🤖 AI Summary
To address the GPU memory bottleneck caused by optimizer states in large language model (LLM) training, this work identifies that gradient energy dynamically concentrates in a low-dimensional residual subspace and that the local loss landscape exhibits near-flat curvature. Leveraging these geometric insights, we propose GrassManifold— the first geometry-aware optimization framework based on random subspace projection—and introduce two novel algorithms: GrassWalk and GrassJump. These methods preserve full gradient directionality while drastically compressing optimizer state memory. Experiments on LLaMA-1B and LLaMA-7B pretraining demonstrate state-of-the-art memory reduction—up to 68%—without sacrificing convergence speed or final model quality; notably, LAMBADA accuracy improves by +0.8%. Our approach establishes a new paradigm for memory-efficient, large-scale LLM training.
📝 Abstract
Training large language models (LLMs) is often bottlenecked by extreme memory demands, with optimizer states dominating the footprint.

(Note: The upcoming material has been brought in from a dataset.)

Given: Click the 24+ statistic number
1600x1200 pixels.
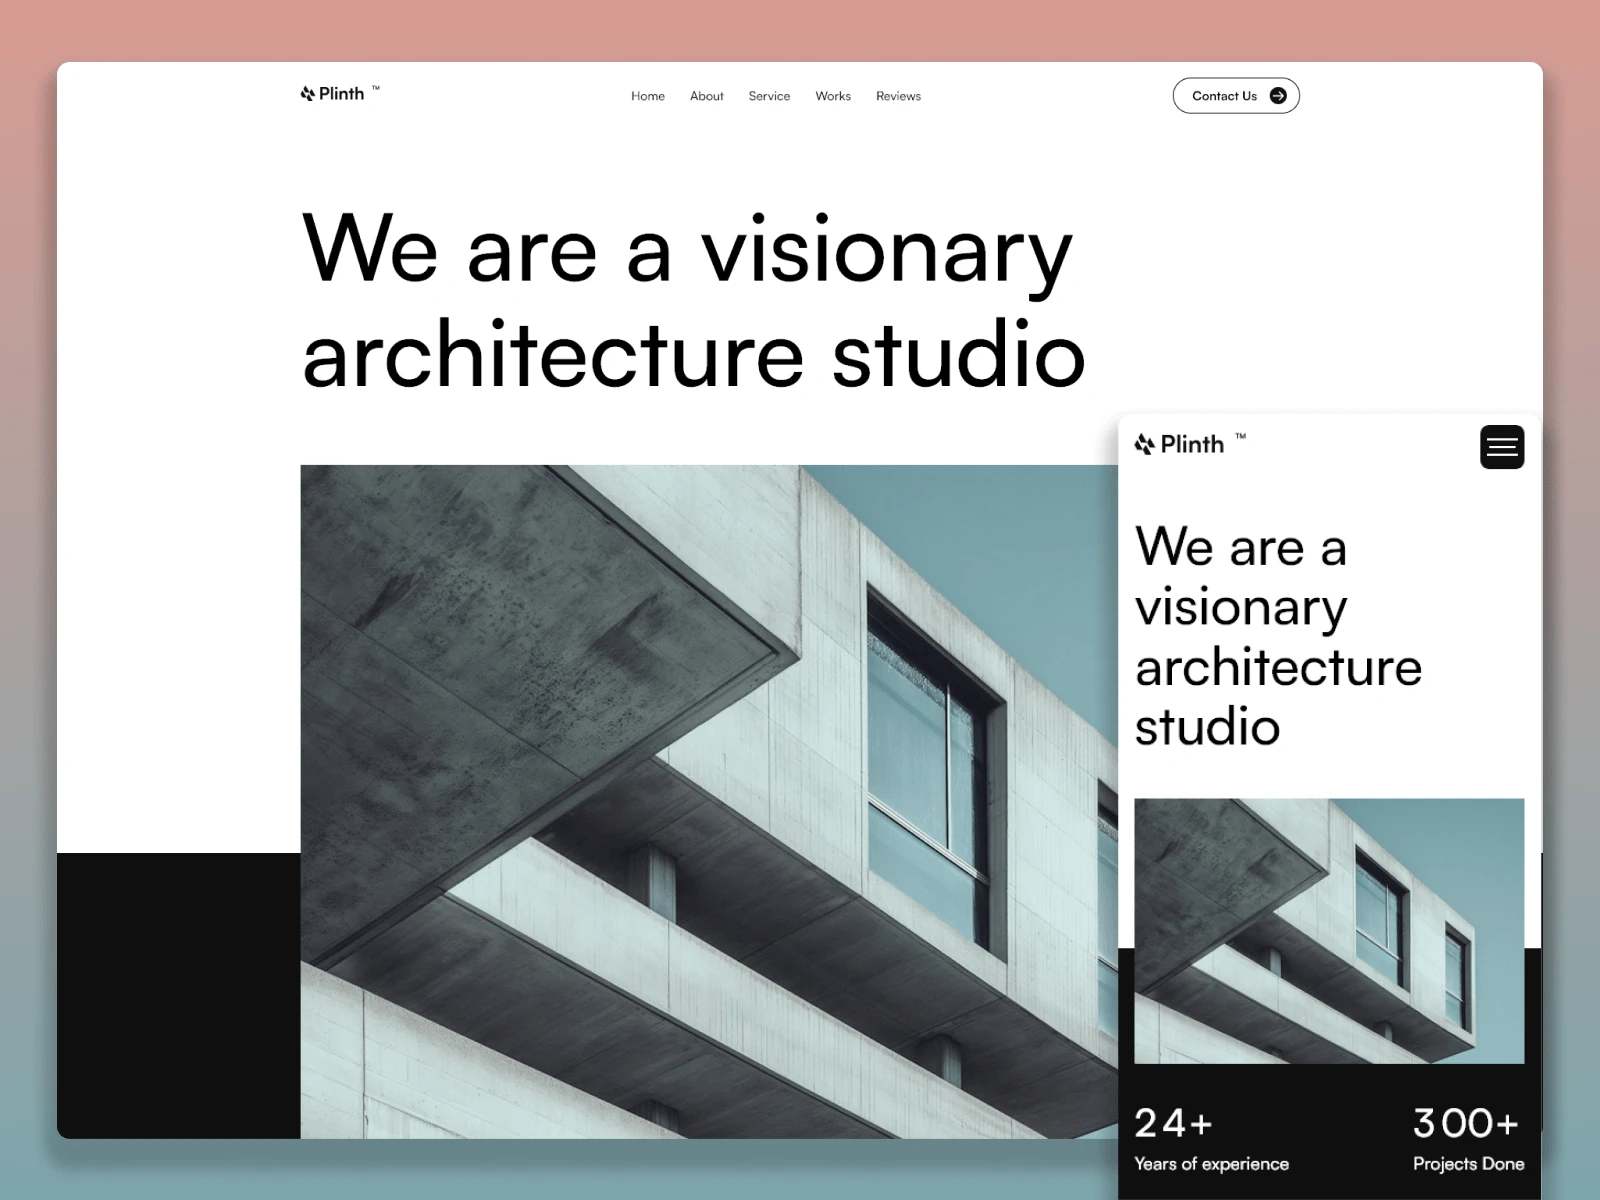Looking at the screenshot, I should pos(1173,1123).
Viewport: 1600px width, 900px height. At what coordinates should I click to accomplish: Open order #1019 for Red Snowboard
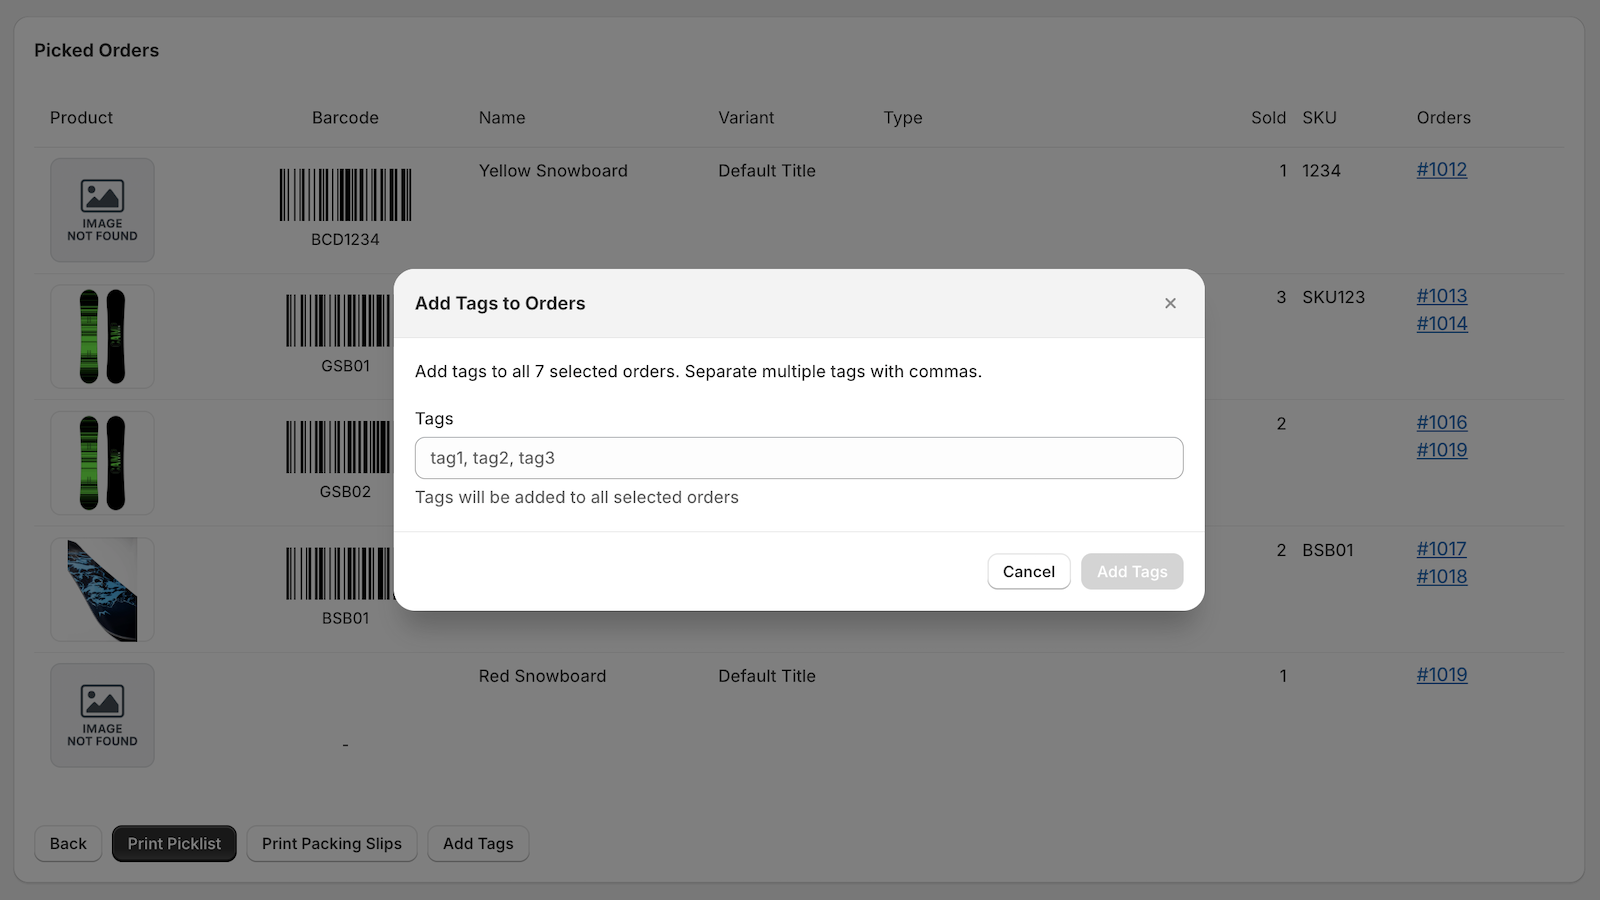[x=1441, y=675]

Recent works mitigates this cost by projecting gradients into low-dimensional subspaces using sophisticated update strategies. In this paper, we analyze the dynamics of gradient space and its underlying subspaces. We find that while a small subspace captures most gradient energy, a significant portion still resides in the residual bulk; moreover, the influence of the core subspace diminishes over time and in deeper layers. We also observe that the gradient space exhibits near-flat curvature, calling for algorithms that explicitly account for this geometry. Motivated by these insights, we introduce a suite of randomized algorithms, GrassWalk and GrassJump, which exploit subspace and achieve state-of-the-art memory savings while improving performance on LLaMA-1B and LLaMA-7B pretraining.